With the application of LLMs in complex tasks, multi-agent architectures have become effective solutions, but they face the challenge of **uncontrolled inference costs**: multiple LLM instances working in parallel/series lead to large token consumption; traditional fixed-budget strategies are either conservative (task incomplete) or loose (resource waste); and the system cannot timely detect the wrong paths of agents, continuing to invest resources until failure or low-quality results.

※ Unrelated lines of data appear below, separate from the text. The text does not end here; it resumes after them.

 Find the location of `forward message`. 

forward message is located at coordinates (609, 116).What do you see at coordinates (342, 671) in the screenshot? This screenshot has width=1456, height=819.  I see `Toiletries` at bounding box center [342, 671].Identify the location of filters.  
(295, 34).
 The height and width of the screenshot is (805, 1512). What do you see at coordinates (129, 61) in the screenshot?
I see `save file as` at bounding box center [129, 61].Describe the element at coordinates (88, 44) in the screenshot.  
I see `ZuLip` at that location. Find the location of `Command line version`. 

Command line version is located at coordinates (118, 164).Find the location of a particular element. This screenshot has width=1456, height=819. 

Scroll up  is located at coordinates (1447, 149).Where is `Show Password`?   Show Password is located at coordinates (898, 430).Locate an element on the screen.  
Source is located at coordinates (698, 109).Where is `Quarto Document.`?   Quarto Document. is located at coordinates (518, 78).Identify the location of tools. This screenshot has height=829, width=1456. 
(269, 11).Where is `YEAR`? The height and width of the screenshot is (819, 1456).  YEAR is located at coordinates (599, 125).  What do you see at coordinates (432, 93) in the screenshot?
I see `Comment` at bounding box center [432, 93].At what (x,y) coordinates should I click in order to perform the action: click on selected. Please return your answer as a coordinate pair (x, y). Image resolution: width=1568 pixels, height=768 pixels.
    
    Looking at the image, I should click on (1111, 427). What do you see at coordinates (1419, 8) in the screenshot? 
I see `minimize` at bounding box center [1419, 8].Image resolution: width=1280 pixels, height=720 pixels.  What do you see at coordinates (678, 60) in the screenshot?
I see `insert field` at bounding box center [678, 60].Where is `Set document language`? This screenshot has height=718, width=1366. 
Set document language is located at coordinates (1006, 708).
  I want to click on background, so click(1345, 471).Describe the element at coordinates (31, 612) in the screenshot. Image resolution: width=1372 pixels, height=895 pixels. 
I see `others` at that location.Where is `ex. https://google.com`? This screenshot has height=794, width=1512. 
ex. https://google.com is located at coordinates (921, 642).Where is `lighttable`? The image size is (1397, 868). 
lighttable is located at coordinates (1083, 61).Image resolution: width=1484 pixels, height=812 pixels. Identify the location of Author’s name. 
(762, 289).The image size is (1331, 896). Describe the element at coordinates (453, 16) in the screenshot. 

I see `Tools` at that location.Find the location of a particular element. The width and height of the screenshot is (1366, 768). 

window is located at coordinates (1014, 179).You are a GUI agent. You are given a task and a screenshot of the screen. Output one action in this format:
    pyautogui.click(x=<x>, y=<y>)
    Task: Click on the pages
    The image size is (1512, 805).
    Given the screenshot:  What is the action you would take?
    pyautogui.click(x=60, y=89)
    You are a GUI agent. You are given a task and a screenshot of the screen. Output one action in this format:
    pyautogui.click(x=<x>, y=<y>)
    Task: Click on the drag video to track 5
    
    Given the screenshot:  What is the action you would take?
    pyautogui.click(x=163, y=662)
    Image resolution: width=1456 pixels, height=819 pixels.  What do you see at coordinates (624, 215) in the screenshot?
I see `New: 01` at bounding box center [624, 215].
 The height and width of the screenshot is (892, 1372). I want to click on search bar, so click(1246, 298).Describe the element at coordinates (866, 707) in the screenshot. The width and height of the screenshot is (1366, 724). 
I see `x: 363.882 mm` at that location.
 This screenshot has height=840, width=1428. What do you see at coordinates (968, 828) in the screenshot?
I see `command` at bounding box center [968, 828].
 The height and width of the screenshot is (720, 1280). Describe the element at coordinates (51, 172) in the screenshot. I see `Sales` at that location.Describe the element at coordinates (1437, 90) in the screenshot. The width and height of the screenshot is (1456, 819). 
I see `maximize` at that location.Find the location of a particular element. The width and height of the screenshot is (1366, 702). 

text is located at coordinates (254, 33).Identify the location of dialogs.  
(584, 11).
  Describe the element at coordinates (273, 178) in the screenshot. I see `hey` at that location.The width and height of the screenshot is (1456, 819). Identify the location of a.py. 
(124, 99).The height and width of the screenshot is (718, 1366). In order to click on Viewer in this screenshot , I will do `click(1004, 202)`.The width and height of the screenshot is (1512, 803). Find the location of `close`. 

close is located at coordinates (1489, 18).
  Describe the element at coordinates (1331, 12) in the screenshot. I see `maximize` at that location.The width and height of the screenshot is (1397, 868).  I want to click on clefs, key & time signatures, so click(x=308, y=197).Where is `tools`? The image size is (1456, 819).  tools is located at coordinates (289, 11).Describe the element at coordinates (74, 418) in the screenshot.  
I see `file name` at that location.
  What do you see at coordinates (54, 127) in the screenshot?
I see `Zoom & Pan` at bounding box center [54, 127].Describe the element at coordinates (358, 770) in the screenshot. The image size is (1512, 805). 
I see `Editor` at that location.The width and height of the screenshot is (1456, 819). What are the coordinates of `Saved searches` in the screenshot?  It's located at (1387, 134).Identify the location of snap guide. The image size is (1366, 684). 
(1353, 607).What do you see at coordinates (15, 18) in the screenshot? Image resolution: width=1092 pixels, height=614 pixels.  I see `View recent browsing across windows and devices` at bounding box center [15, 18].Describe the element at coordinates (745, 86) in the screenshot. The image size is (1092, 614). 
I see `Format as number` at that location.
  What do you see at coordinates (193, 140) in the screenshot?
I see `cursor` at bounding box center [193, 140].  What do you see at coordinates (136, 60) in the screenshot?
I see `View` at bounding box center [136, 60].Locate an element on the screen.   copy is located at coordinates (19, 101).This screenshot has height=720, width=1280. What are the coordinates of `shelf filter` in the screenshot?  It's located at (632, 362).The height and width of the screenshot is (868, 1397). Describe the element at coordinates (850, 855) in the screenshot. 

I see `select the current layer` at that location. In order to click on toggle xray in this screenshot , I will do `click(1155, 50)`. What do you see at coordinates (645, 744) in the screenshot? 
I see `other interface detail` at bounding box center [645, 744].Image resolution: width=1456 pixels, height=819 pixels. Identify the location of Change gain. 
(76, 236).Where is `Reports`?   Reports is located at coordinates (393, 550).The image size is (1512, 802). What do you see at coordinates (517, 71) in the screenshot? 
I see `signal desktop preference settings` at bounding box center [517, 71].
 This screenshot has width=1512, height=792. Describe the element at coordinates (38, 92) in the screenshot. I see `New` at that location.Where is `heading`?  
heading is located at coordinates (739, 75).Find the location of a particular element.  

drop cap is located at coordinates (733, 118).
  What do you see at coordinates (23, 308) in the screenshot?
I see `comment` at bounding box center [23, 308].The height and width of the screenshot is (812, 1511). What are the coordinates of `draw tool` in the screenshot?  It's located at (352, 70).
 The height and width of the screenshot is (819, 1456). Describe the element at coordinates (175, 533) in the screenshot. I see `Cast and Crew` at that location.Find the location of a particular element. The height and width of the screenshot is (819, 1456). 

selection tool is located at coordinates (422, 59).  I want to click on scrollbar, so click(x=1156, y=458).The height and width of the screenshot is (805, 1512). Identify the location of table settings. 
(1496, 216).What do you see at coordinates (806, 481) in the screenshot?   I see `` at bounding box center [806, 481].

## Core Idea and System Architecture

The core of the project is **failure signal-driven dynamic control**: using runtime signal monitoring to guide inference decisions. Signal types include continue, redirect, degrade, and stop (dynamically extracted rather than statically set). The system uses a layered architecture:
- Agent Layer: Abstracts different LLM interfaces and provides a unified calling method;
- Controller Layer: Implements failure-gated strategy logic (evaluates output quality, detects failure signals, decides next actions);
- Observability Layer: Tracks events, extracts failure signals, and records execution trajectories;
- Evaluation Layer: Defines cost (token consumption, number of calls) and quality (task completion rate, accuracy) metrics.

## Experimental Design and Key Mechanisms

**Experimental Conditions** compare three strategies:
1. Baseline: Fixed-budget operation without control strategy;
2. Static Budget: Stops at preset token/call count, no failure signal awareness;
3. Failure-Gated: Dynamic decision based on real-time signals (core innovation of the project).

**Key Mechanisms**:
- Failure Signal Detection: Extracted from sources such as syntax error rate, confidence change, loop detection, timeout, and external verification;
- Strategy Decision: Controller selects actions based on signals (threshold judgment or ML model);
- Cost-Quality Trade-off: Targets Pareto optimality (maximizing quality at the same cost, or vice versa).

## Application Scenarios and Practical Significance

The project has practical value in multiple scenarios:
- **Code Generation**: When multi-agents collaborate, if the code from an agent fails the test, the failure gate intervenes in time to avoid resource waste;
- **Research Q&A**: In complex reasoning, reallocate resources from paths with declining confidence to more promising agents;
- **Content Generation**: When quality decline or loops are detected, terminate or adjust strategies promptly.

## Limitations and Future Directions

**Current Limitations**:
- Failure signal extraction depends on specific task domains, and generality needs verification;
- Strategy tuning requires a large amount of experimental data;
- Real-time decision-making brings latency overhead.

**Future Directions**:
- Develop more intelligent failure prediction models (trained on historical data);
- Cross-task strategy transfer learning;
- Combine reinforcement learning to optimize decisions;
- Support more LLM providers and deployment environments.

## Summary and Conclusion

Failure-Gated Inference Control provides a new direction for cost optimization in multi-agent LLM systems. Its core contributions include: proposing a new failure-gated paradigm, providing a complete experimental framework, quantifying cost-quality trade-offs, and a modular design for easy integration. As the scale of LLM applications expands, cost optimization becomes increasingly important. This project represents cutting-edge exploration and is worthy of attention from developers and researchers.